Kehadiran Budi Azhar Mutawali yang juga merupakan Penasehat Serikat Media Siber Indonesia (SMSI) Sukabumi Raya tampak berada di barisan rombongan Ketua Umum Partai Golkar Bahlil Lahadalia bersama jajaran pengurus pusat partai berlambang pohon beringin tersebut.
Rombongan DPP Partai Golkar yang hadir di antaranya Ketua Dewan Pembina Partai Golkar Agus Gumiwang Kartasasmita, Sekretaris Jenderal Muhammad Sarmuji, para Wakil Ketua Umum Partai Golkar serta anggota Fraksi Partai Golkar DPR RI.
“Alhamdulilah kita bisa hadir dan mendampingi langsung kegiatan. Untuk acaranya kemarin berlangsung di lingkungan Ponpes Azzainiyyah dengan diawali penyambutan kedatangan rombongan sekitar pukul 16.30 WIB bersama para santri dengan lantunan selawat,” kata Budi.
Selanjutnya rombongan melaksanakan salat asar berjamaah bersama pengurus dan santri pondok pesantren. Setelah itu, rombongan melakukan ziarah ke makam pendiri Ponpes Azzainiyyah, KH Zezen Zaenal Abidin Bazul Asyhab.
“Agenda kegiatan dilanjutkan dengan peresmian salah satu gedung di lingkungan pesantren, kemudian silaturahmi bersama pengurus dan para santri,” jelasnya.
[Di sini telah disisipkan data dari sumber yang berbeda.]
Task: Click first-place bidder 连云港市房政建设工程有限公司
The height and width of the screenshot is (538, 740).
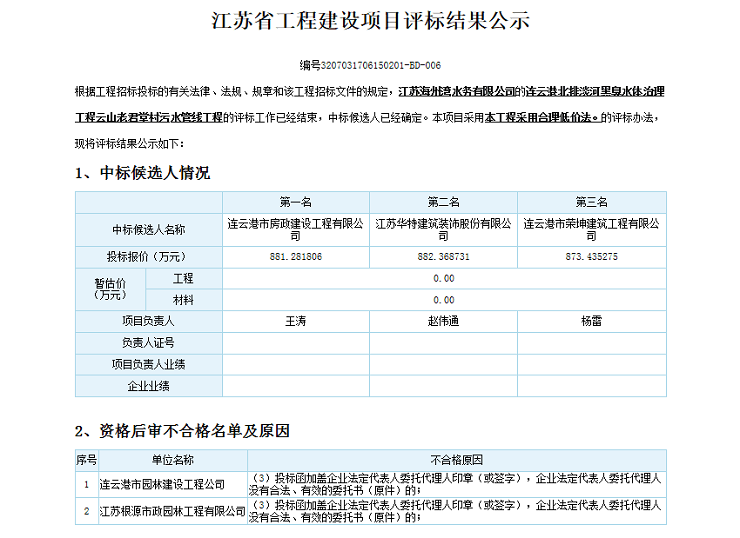Action: click(x=296, y=229)
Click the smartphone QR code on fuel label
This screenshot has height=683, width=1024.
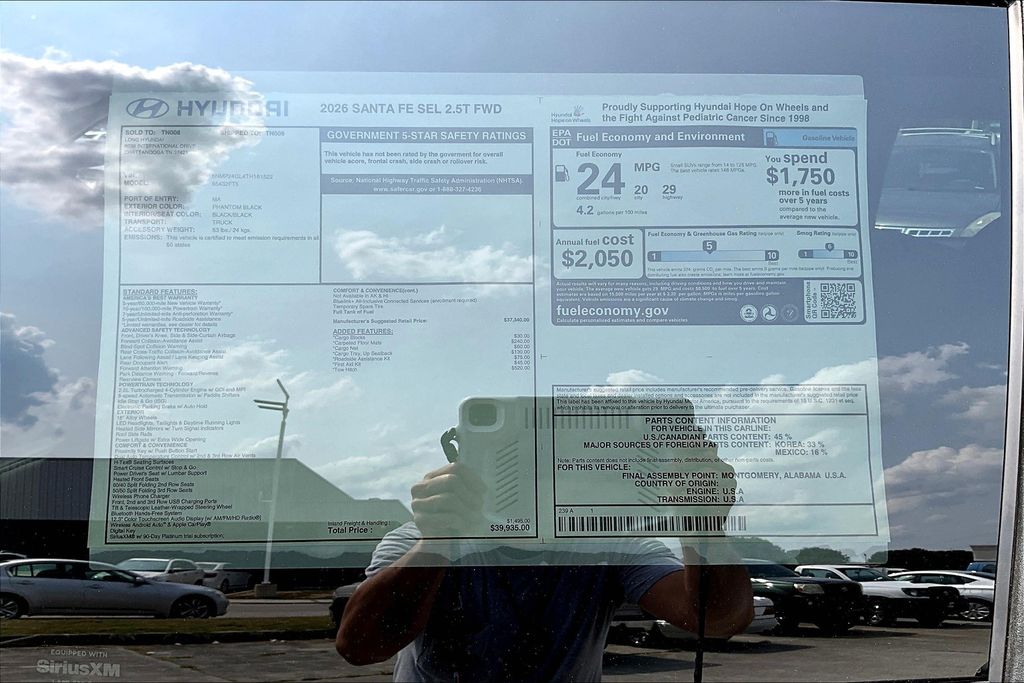coord(836,301)
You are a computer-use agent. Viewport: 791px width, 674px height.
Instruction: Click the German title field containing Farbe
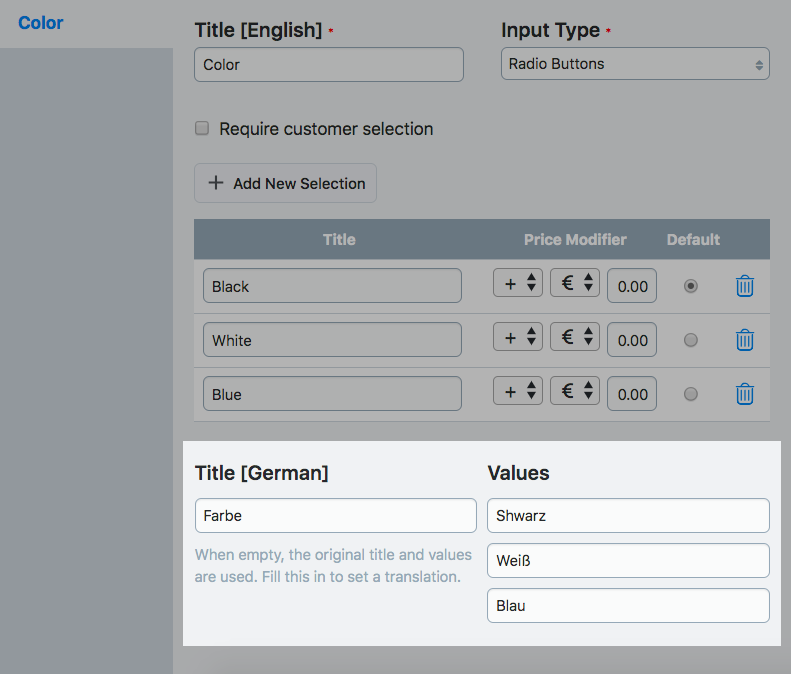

Dalam kesempatan tersebut, jajaran DPP Partai Golkar juga menyerahkan bingkisan kepada para santri sebagai bentuk kepedulian. Rangkaian kegiatan kemudian ditutup dengan buka puasa bersama.
Ketua Umum Partai Golkar Bahlil Lahadalia yang juga merupakan Menteri ESDM itu mengatakan bahwa Ponpes Azzainiyyah dibangun dengan melalui berbagai perjuangan demi semata menegakkan syariat Islam.
“Pengorbanan yang dilakukan itu dalam rangka menegakkan syariat Islam, memberikan kesadaran yang belum sadar, mendekatkan yang belum dekat, yang jauh harus didekatkan, dan sampai dibakar itu karena terjadi pertarungan ideologi politik waktu itu,” katanya.
Menurutnya, hal itu sama dengan perjuangan Golkar yang lahir dalam rangka mempertahankan ideologi Pancasila dari serangan dan keinginan salah satu kelompok masyarakat tertentu waktu itu, yaitu komunis.
“Jadi, pesantren ini tidaklah heran kemudian kalau kita katakan bahwa inilah pesantren perjuangan penegakan Pancasila di Bumi Pertiwi Indonesia,” ucapnya.